=== Section Start ===

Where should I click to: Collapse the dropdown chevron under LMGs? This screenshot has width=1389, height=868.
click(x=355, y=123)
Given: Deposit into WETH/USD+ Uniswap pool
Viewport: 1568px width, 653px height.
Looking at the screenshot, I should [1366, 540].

=== Section End ===
=== Section Start ===

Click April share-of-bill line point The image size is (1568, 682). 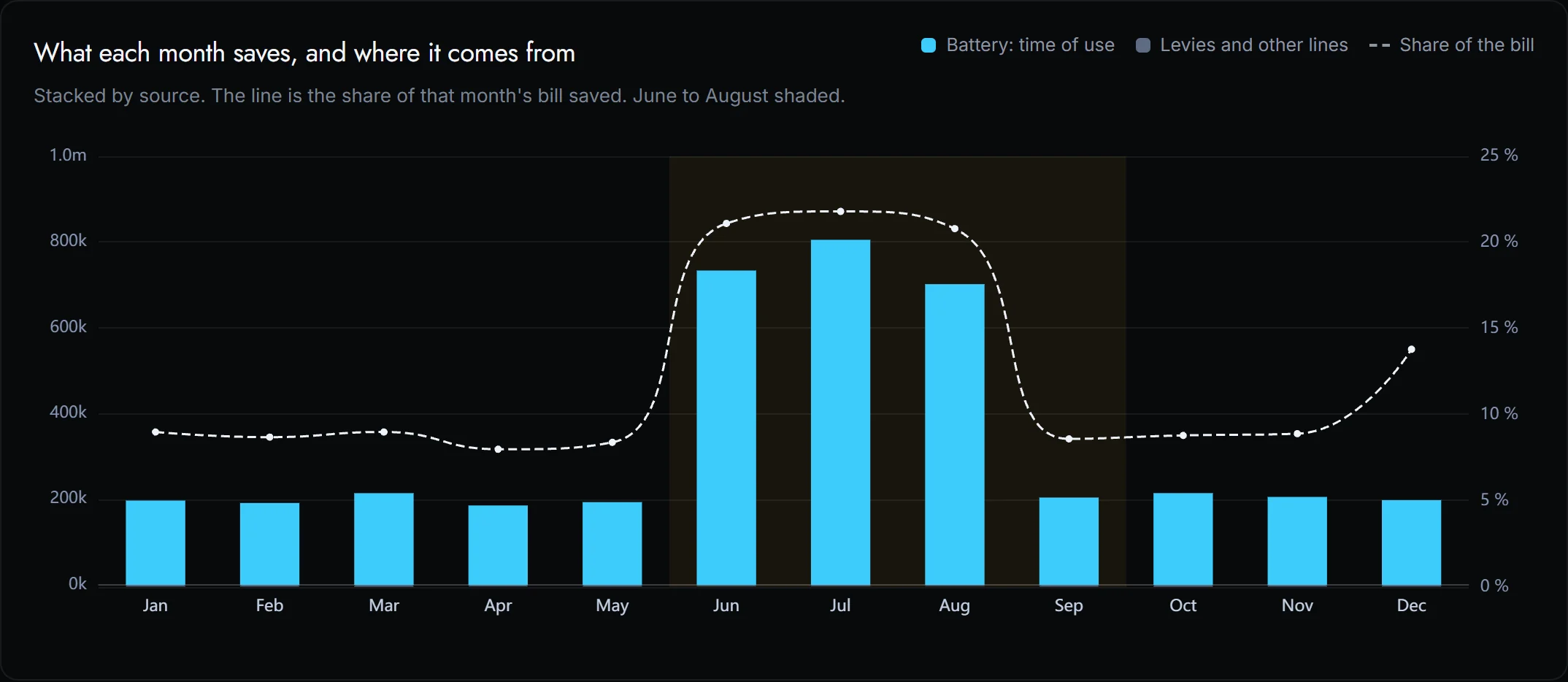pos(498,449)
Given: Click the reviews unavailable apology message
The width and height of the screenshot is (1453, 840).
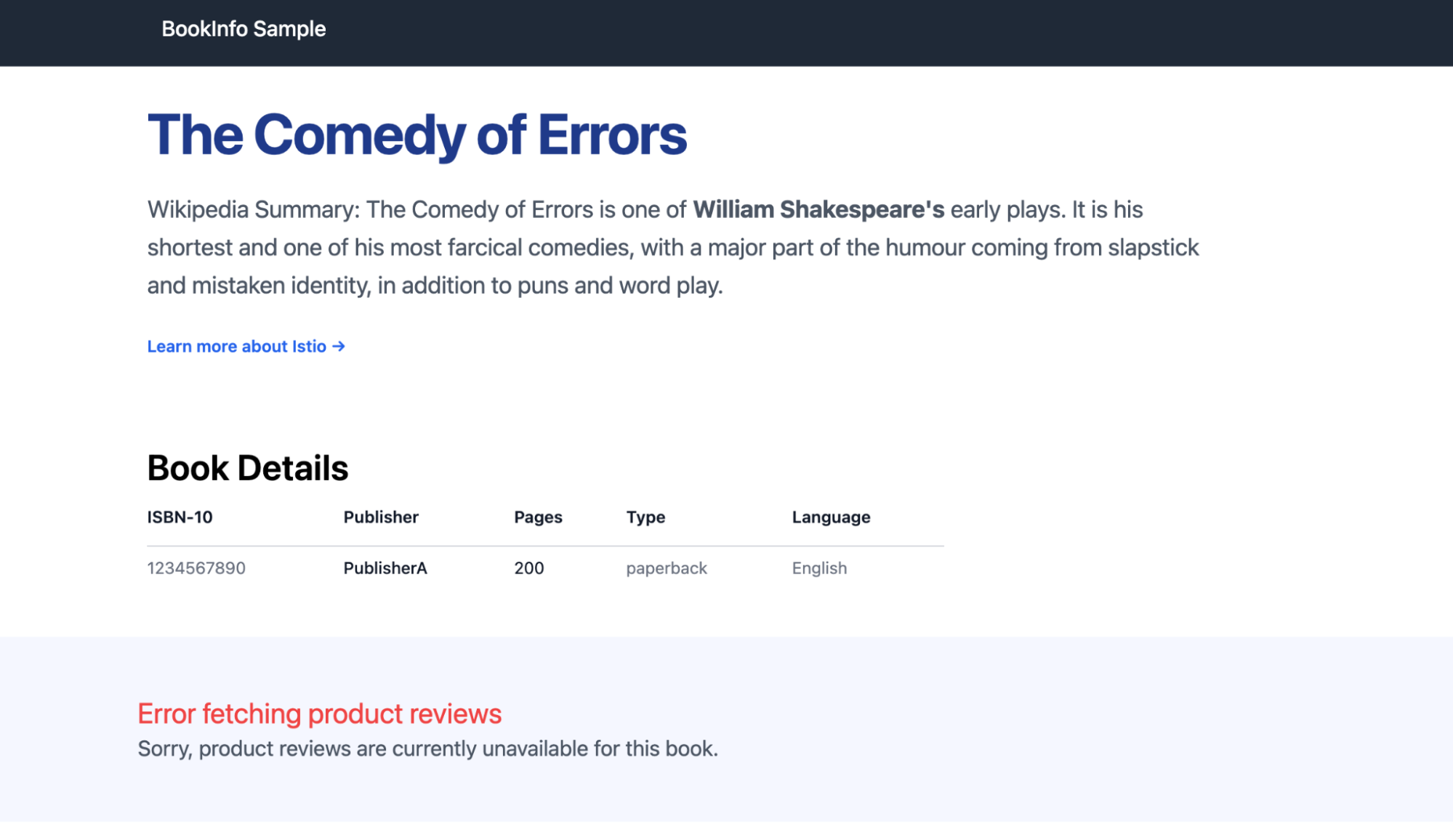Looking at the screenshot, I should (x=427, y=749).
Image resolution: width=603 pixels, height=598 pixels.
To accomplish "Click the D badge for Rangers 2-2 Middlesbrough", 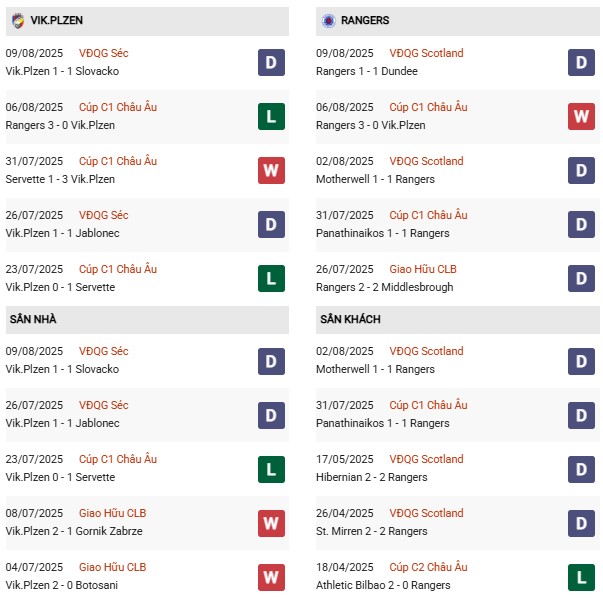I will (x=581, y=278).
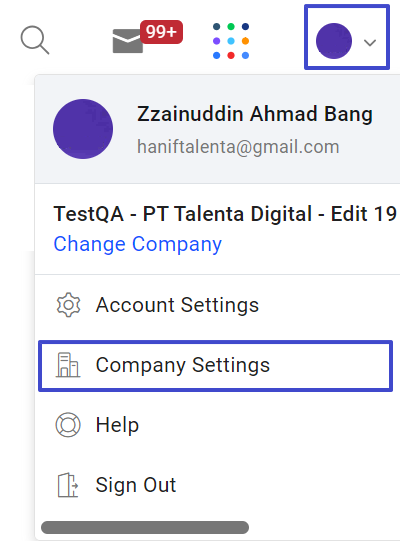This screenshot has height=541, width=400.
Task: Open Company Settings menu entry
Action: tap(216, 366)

=== Section End ===

HOW TO COMPLETE THIS TASK —
Gather each line in the data that holds the string "Given".

RESPONSE TO THE EXERCISE —
Given: Deposit into WETH/USD+ Uniswap pool
Given: Click the reviews unavailable apology message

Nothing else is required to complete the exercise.